- Exercise goal -
Within the records that follow, find every line containing the string "computer". Copy those lines.

····················

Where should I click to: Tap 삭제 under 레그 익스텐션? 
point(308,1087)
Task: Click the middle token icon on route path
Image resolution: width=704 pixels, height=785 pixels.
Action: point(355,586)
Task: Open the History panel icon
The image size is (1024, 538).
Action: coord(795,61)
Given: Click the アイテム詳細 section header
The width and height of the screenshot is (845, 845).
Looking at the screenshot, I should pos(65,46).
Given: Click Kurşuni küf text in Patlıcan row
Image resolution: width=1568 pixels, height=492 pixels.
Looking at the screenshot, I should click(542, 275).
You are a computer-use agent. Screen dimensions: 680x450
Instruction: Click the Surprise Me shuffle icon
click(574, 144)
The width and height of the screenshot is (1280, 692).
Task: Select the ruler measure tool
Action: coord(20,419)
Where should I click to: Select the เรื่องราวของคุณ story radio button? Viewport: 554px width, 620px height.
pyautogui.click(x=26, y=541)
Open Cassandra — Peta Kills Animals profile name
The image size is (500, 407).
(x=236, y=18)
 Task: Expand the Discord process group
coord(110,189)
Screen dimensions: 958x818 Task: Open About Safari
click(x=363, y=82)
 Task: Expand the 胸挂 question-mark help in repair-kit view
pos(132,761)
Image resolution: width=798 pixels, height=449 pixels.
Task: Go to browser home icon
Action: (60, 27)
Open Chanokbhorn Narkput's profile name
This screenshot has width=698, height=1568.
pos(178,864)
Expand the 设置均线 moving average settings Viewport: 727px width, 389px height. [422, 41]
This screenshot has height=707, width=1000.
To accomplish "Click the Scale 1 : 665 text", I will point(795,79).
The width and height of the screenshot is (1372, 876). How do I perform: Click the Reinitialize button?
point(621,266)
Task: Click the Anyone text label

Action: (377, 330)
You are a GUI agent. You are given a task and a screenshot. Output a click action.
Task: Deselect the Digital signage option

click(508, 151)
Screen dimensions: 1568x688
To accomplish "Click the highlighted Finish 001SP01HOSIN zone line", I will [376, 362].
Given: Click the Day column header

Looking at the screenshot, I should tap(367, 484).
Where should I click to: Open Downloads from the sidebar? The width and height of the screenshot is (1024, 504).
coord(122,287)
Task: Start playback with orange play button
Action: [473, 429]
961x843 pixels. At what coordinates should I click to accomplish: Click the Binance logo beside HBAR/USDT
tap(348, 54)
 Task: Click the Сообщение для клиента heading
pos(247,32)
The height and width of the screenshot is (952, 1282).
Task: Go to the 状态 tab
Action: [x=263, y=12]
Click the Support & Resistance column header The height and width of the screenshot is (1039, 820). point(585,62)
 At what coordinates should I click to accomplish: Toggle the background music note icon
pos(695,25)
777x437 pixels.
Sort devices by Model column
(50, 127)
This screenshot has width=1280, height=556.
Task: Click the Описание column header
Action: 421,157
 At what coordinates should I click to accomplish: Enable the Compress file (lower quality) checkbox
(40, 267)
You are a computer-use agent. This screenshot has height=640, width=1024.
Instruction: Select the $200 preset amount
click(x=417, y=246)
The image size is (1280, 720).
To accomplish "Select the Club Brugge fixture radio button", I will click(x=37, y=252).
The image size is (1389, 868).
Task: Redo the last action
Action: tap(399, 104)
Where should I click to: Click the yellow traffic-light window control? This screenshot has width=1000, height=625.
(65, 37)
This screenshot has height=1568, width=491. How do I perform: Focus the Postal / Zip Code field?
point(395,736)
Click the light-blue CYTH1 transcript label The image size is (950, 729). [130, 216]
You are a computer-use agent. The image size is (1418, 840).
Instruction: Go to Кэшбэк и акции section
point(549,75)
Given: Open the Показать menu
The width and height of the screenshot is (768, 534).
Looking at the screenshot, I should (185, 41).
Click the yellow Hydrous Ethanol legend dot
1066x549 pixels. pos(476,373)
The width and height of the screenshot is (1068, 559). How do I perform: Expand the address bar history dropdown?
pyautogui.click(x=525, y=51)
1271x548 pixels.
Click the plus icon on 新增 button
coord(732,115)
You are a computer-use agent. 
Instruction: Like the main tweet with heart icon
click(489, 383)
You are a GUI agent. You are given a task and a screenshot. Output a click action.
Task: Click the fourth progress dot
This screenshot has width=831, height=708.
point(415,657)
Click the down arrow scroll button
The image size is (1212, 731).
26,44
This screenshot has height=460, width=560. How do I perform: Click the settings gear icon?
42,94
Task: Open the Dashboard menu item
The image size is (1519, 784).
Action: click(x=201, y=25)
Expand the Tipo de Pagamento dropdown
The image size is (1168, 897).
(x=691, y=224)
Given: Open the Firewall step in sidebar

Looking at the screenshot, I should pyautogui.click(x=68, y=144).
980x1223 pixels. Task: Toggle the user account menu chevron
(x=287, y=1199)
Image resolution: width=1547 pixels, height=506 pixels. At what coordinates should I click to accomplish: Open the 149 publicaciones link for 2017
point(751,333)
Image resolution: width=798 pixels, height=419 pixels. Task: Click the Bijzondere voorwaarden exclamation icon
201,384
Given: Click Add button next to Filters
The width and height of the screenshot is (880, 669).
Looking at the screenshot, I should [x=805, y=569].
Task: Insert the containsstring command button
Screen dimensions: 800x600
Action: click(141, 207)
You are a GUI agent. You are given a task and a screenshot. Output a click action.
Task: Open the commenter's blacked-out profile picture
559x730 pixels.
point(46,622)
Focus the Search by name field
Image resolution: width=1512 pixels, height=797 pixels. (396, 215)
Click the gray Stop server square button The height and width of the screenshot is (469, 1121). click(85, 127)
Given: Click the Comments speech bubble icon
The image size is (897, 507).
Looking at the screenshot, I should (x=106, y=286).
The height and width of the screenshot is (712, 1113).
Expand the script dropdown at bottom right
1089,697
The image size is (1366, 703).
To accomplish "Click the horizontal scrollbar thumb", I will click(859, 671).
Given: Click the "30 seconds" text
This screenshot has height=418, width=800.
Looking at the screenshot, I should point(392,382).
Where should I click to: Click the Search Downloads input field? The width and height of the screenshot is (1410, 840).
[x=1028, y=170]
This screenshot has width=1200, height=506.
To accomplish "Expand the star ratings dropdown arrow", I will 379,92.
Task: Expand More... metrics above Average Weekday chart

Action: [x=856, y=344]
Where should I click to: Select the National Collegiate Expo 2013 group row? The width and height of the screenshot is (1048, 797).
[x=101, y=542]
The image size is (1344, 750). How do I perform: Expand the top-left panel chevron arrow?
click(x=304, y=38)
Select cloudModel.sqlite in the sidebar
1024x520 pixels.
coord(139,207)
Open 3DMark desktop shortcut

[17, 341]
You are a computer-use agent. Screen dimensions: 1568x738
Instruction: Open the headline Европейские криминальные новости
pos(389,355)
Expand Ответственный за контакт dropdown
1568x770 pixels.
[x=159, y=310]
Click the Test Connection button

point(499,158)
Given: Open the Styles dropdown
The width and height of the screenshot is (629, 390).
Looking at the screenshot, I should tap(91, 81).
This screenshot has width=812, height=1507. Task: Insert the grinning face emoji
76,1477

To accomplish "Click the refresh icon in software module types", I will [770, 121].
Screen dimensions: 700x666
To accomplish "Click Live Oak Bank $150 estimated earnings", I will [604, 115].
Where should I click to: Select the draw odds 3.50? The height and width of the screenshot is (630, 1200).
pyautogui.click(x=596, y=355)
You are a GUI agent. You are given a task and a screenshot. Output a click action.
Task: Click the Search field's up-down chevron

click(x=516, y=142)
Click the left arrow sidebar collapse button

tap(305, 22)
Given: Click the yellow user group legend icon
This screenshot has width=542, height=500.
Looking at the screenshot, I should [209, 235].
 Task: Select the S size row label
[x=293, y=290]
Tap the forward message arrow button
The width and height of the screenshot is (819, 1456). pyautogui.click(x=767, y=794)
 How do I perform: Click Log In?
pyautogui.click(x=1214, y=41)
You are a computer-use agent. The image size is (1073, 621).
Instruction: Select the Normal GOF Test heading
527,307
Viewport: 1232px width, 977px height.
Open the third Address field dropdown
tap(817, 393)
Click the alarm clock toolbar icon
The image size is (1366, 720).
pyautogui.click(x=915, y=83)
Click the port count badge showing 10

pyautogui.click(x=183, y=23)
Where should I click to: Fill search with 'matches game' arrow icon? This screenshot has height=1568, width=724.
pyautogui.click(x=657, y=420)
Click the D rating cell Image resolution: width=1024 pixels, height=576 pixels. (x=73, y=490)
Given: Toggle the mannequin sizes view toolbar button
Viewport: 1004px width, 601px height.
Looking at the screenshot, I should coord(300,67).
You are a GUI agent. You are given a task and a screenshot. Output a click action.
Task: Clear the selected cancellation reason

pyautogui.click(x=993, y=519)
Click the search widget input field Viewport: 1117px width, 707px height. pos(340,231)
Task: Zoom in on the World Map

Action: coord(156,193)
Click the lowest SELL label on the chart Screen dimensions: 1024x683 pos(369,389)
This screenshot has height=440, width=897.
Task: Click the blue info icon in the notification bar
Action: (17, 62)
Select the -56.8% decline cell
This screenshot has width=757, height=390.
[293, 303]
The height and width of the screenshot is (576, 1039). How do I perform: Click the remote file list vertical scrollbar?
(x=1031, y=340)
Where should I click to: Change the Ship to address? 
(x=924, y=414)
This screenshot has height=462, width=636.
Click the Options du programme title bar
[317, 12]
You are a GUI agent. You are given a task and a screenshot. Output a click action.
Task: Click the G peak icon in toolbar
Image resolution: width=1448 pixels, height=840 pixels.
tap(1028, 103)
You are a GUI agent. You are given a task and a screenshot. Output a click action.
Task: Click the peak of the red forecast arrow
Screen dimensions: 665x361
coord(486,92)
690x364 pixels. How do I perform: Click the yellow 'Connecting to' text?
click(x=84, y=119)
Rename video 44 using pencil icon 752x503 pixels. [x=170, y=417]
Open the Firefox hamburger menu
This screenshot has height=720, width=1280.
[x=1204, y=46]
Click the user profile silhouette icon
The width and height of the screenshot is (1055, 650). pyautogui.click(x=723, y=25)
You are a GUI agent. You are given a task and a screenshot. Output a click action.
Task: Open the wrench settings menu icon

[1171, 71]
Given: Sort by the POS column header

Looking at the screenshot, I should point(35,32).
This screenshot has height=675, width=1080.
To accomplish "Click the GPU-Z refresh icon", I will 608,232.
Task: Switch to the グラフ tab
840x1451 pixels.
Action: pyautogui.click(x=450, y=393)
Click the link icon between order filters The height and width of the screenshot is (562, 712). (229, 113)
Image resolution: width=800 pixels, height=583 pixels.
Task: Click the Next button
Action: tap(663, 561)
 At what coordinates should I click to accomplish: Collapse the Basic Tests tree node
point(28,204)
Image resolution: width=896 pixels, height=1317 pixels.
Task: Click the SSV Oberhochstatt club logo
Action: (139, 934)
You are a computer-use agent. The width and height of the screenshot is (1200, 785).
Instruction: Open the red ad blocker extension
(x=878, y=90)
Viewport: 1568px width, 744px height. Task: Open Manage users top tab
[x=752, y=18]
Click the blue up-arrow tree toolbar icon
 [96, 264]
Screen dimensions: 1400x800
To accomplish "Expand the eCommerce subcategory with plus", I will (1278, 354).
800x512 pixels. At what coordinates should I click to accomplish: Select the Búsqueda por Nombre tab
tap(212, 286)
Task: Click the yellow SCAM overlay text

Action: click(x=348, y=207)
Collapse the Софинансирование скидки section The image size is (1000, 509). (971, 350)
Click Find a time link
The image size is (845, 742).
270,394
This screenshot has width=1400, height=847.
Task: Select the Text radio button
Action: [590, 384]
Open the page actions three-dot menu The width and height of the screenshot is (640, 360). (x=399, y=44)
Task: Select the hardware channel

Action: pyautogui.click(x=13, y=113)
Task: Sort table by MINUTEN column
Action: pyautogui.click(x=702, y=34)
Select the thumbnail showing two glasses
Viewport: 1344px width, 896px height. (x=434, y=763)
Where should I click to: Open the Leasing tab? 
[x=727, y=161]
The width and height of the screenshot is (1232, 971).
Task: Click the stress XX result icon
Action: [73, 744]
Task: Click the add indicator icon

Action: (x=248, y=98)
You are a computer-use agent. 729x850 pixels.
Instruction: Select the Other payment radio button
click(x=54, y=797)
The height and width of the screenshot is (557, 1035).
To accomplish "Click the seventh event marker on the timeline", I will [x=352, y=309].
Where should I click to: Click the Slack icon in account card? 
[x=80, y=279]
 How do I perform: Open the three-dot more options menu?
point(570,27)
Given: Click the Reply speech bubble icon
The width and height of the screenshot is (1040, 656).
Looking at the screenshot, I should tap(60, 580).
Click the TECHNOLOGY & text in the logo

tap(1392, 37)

····················

- Task result -
You are a computer-use agent. Screen dimensions: 680x450
You are a computer-use agent. This screenshot has height=640, width=1024.
You are a computer-use agent. The image size is (1418, 840).
You are a computer-use agent. 
You are a computer-use agent. Screen dimensions: 1568x738
You are a computer-use agent. The image size is (1073, 621).
You are a computer-use agent. The width and height of the screenshot is (1200, 785).
You are a computer-use agent. 729x850 pixels.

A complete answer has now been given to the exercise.